Exercise requirements
Whenever "This" appears in a line of the entries below, that line counts; give the total only.

Records from a data collection
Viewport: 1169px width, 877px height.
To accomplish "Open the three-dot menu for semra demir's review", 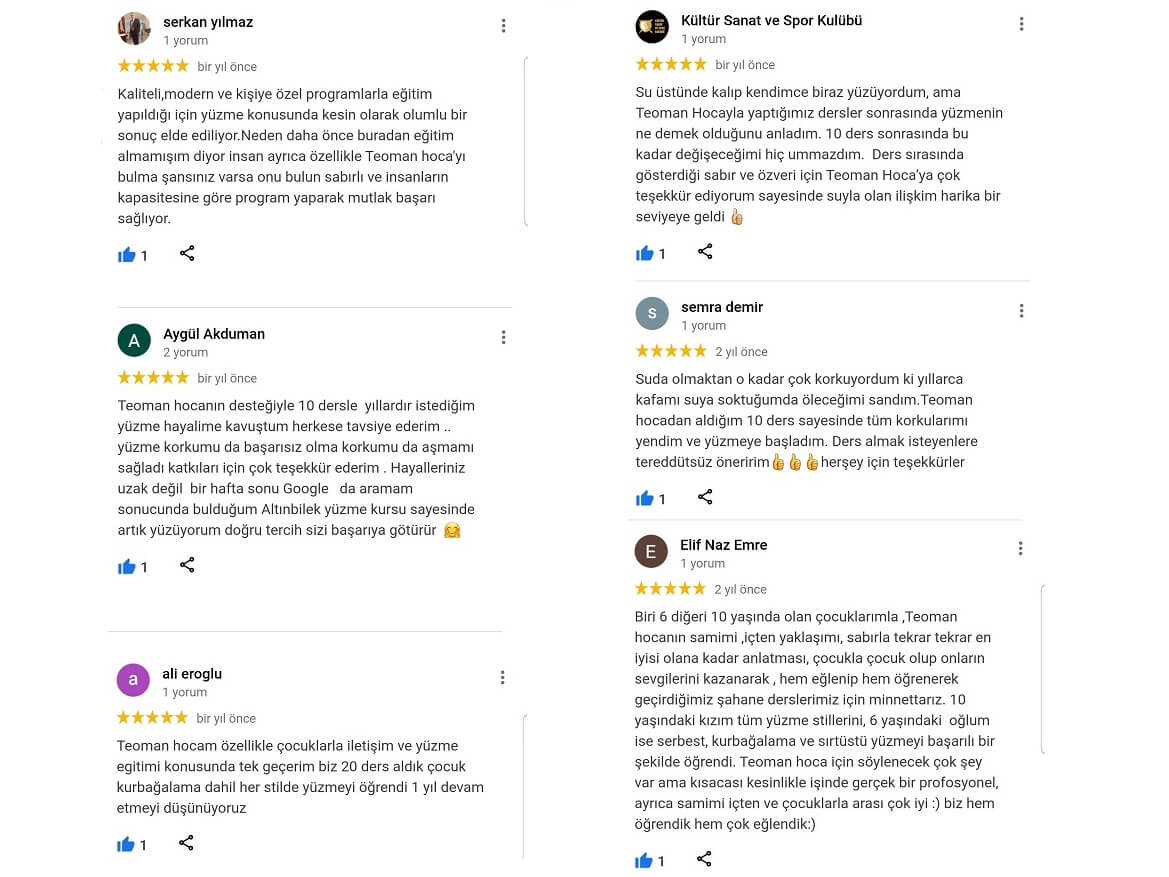I will click(x=1021, y=310).
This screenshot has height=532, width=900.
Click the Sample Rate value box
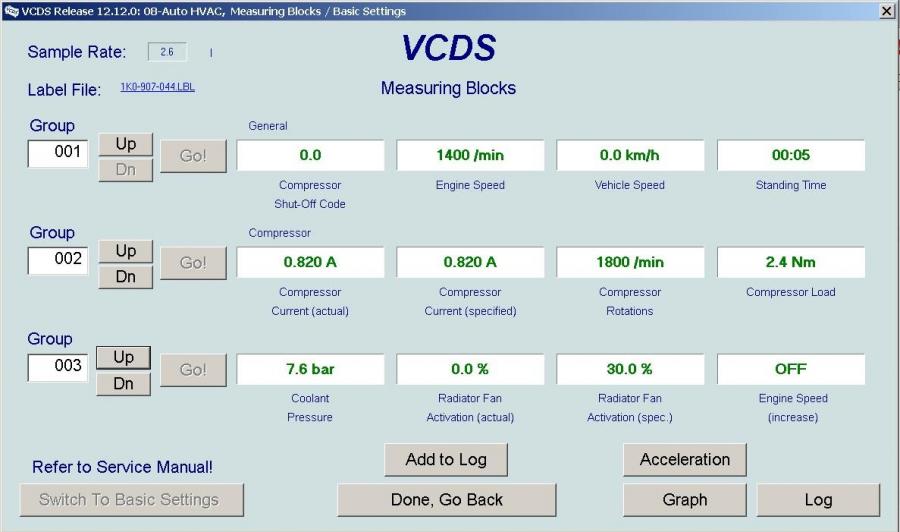(x=167, y=52)
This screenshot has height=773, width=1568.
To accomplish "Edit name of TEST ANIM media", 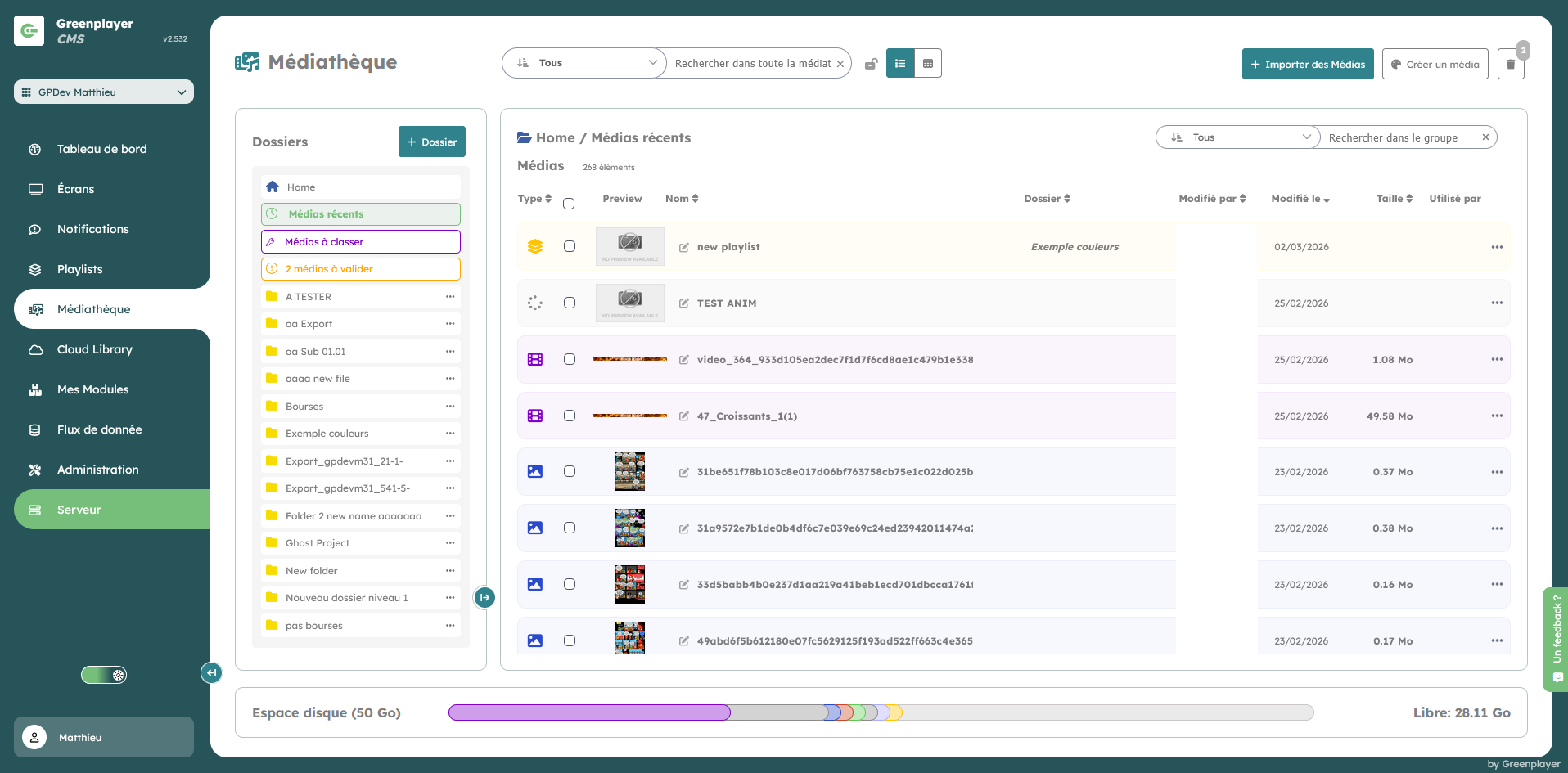I will [x=684, y=303].

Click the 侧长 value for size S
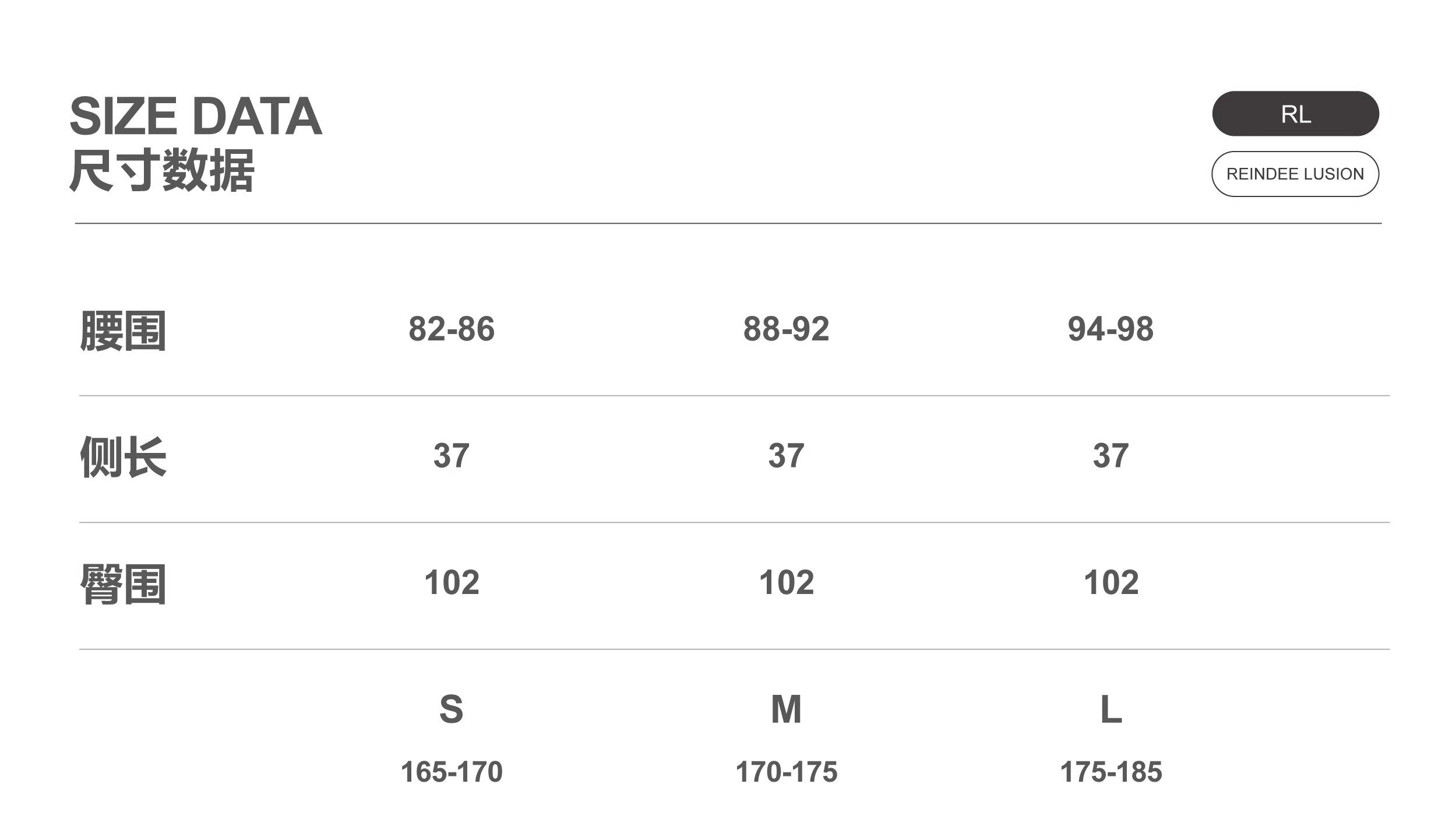coord(452,455)
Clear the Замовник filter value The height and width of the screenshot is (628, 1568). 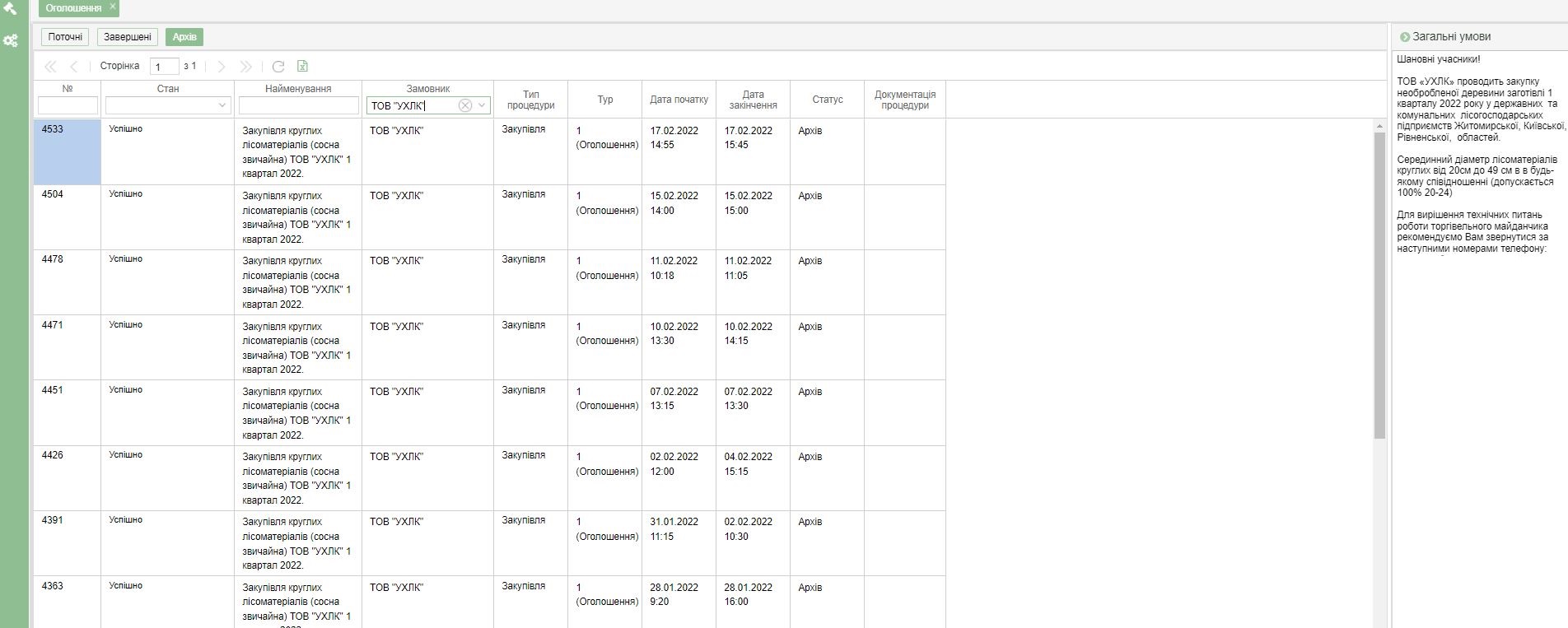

Exercise answer
2